## WHAT YOU SHOULD DO
Set down word for word each line from the one containing "Instruction: Click the" through the end of the records, both included. Do not copy any pictures.

[Collected data]
Segment Open

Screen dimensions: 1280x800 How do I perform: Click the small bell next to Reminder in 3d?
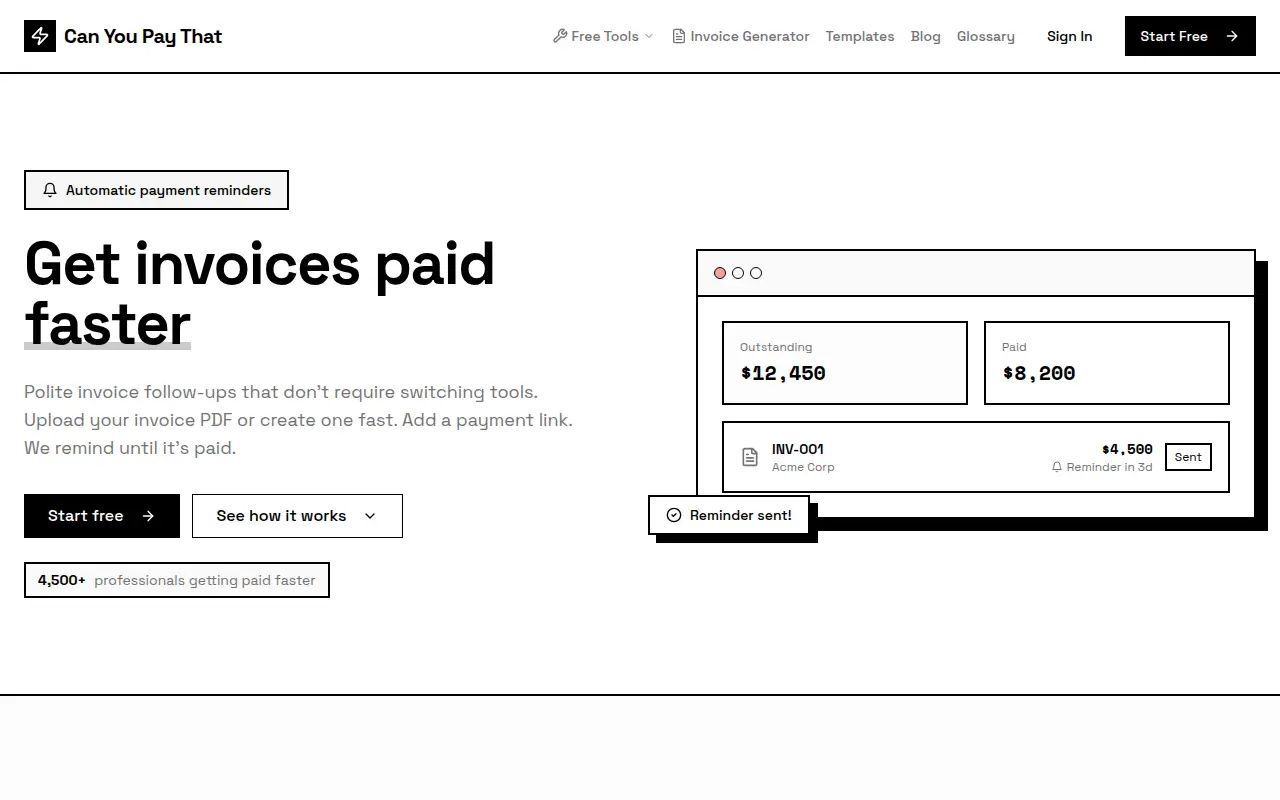click(1057, 467)
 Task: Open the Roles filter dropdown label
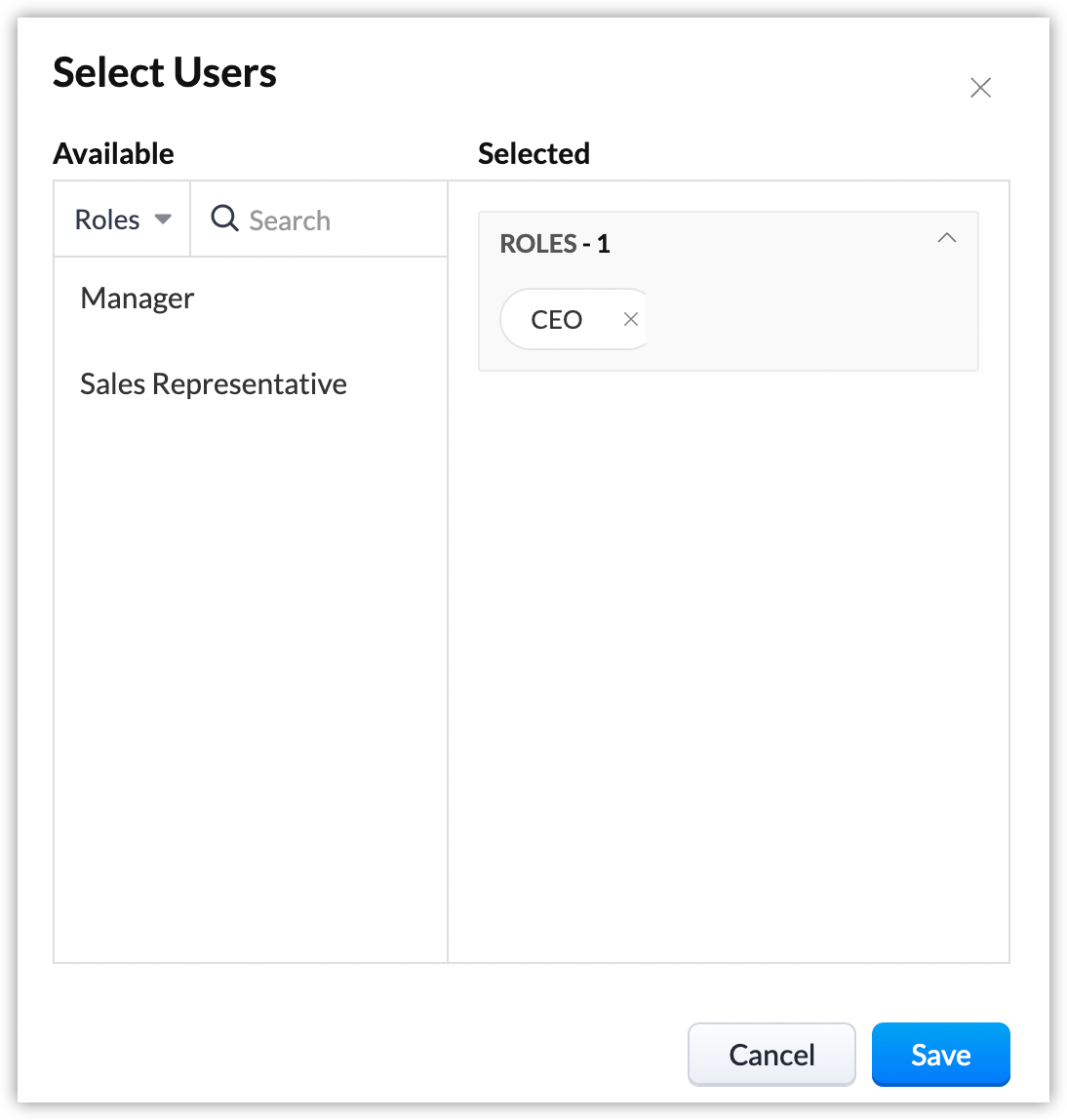[107, 220]
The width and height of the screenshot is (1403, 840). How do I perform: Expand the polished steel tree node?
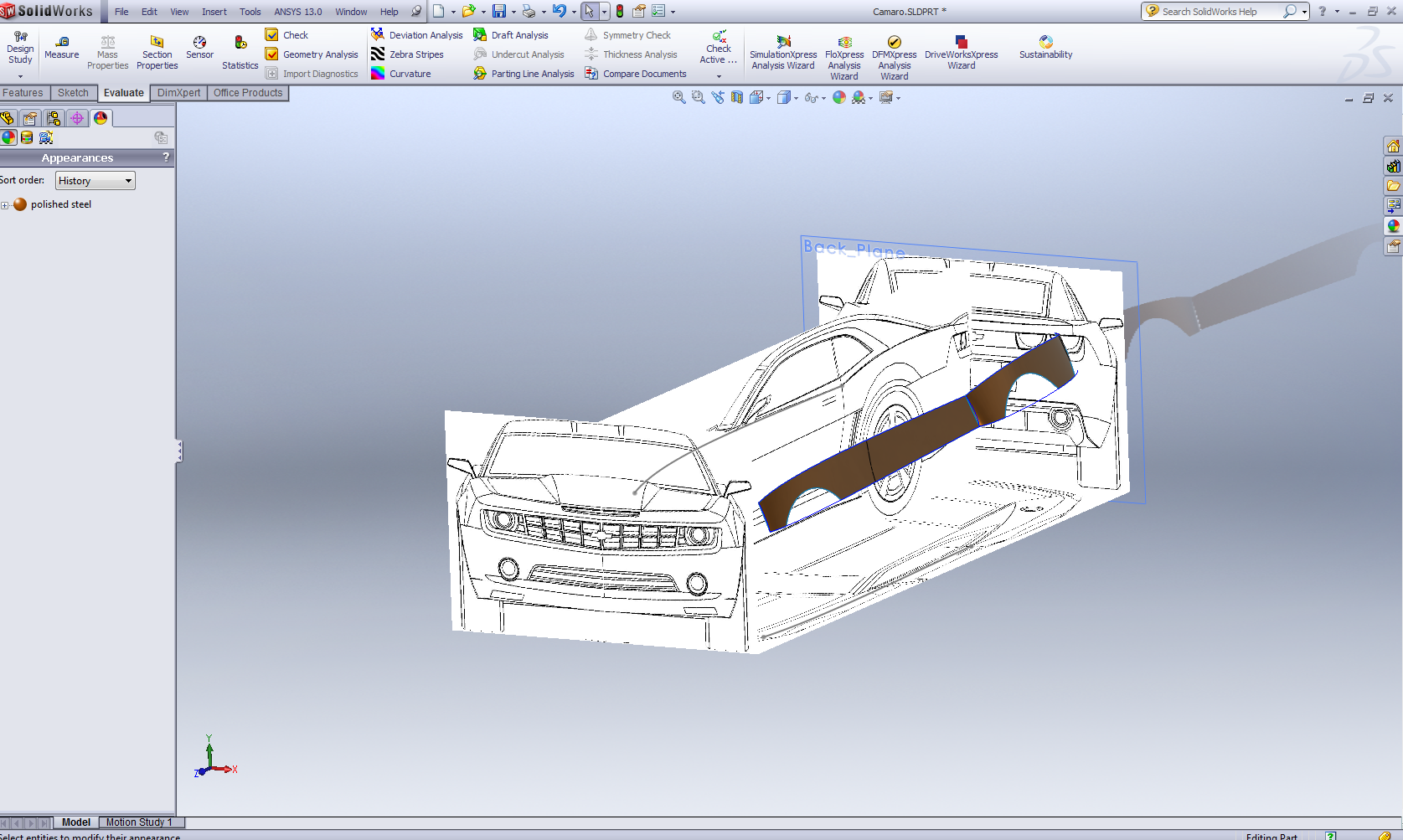[5, 205]
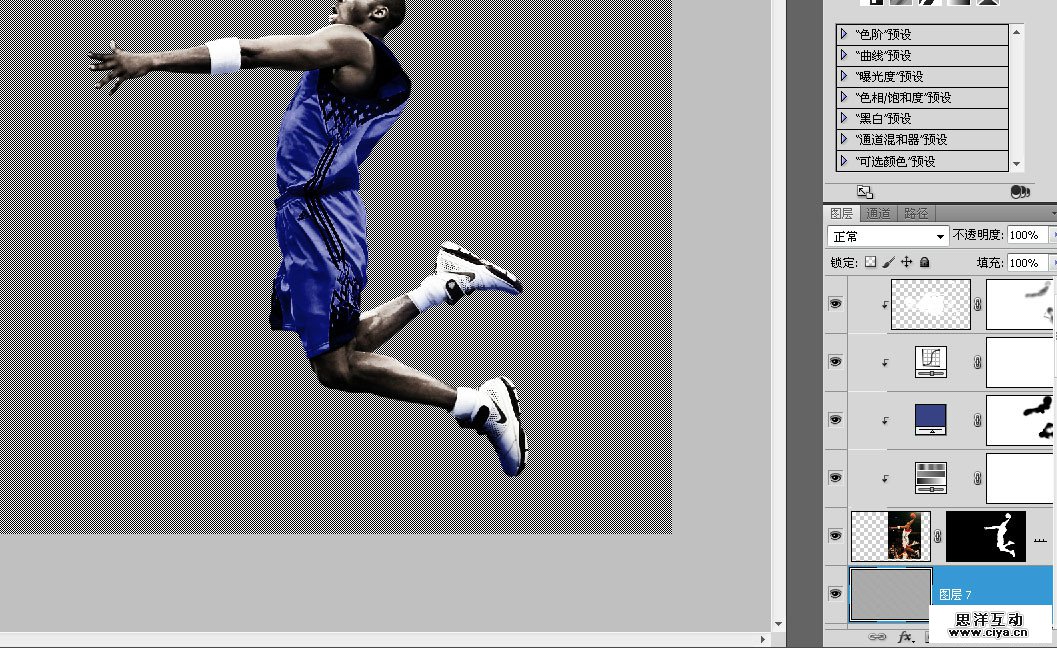
Task: Click the clip-to-layer circles icon
Action: coord(1019,191)
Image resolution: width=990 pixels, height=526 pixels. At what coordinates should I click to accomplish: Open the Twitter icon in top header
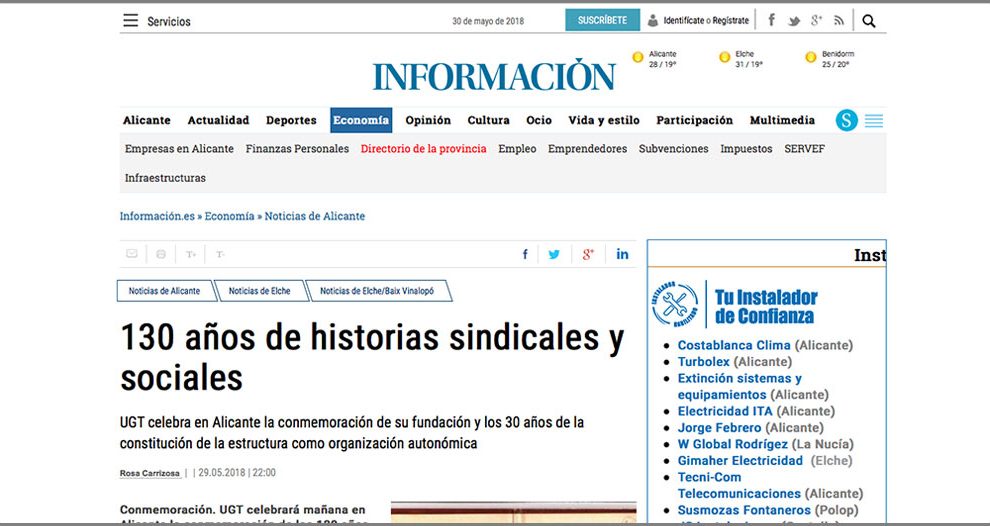pyautogui.click(x=794, y=21)
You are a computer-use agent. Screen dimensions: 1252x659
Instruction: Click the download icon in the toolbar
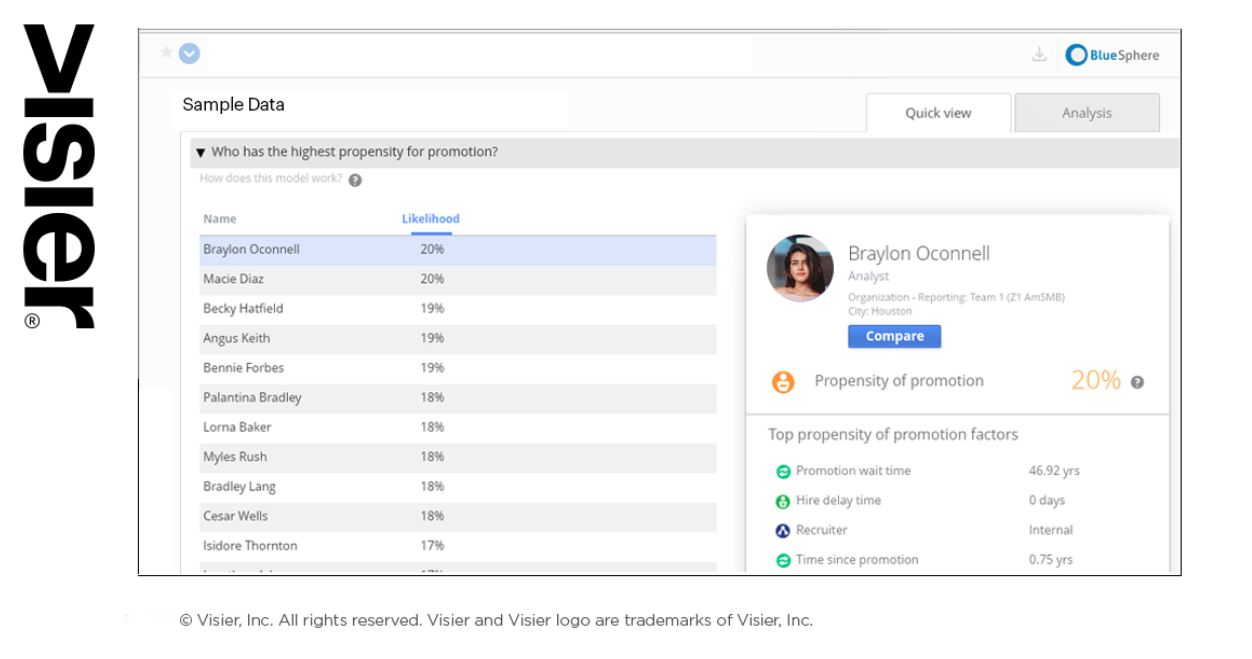[1039, 55]
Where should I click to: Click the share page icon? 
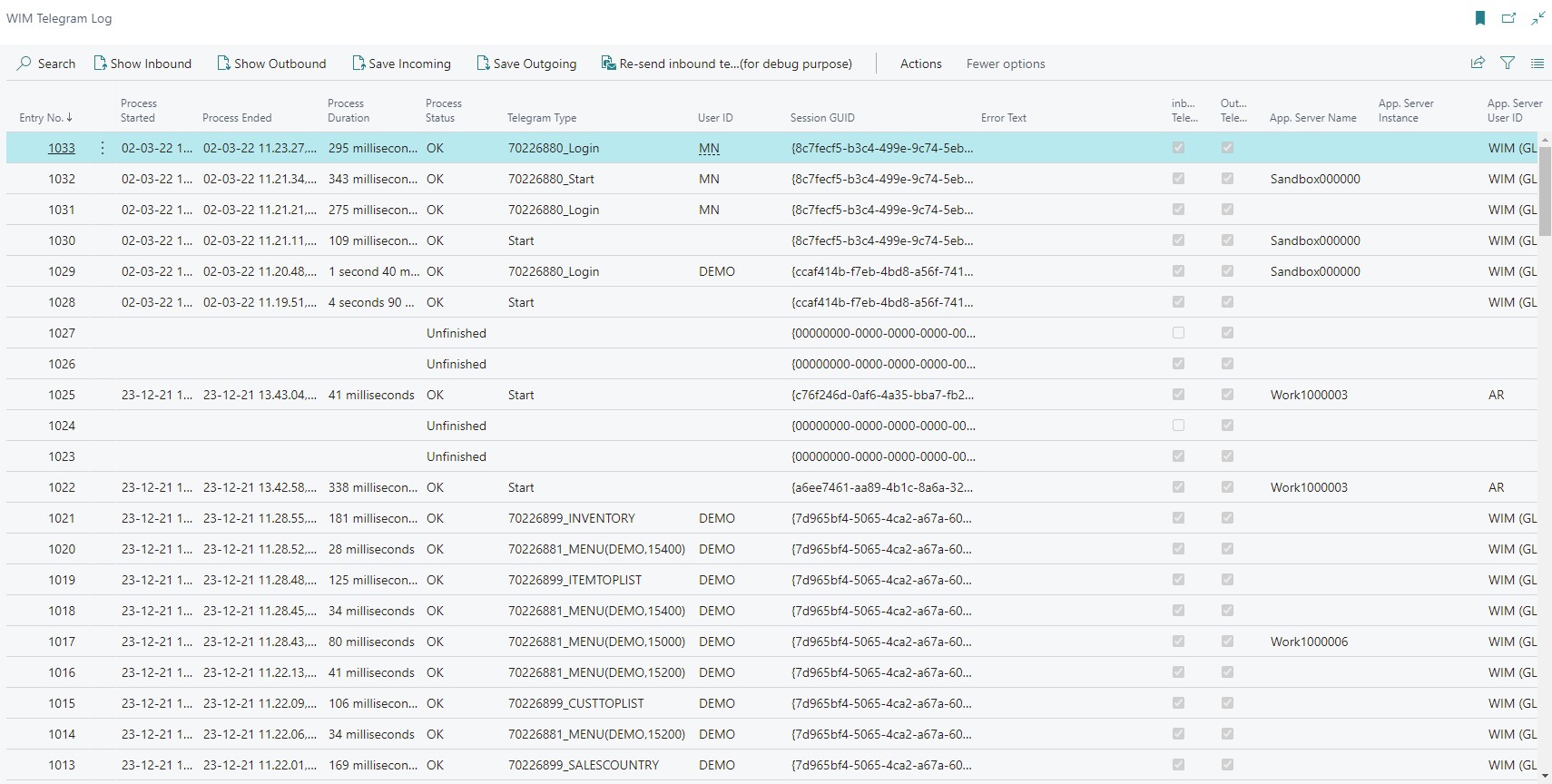[1478, 64]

Segment Closed

## SOLUTION FOR THIS PROBLEM
Instruction: Click the download icon in the toolbar
[1039, 55]
Where should I click to: Click the share page icon? 
[1478, 64]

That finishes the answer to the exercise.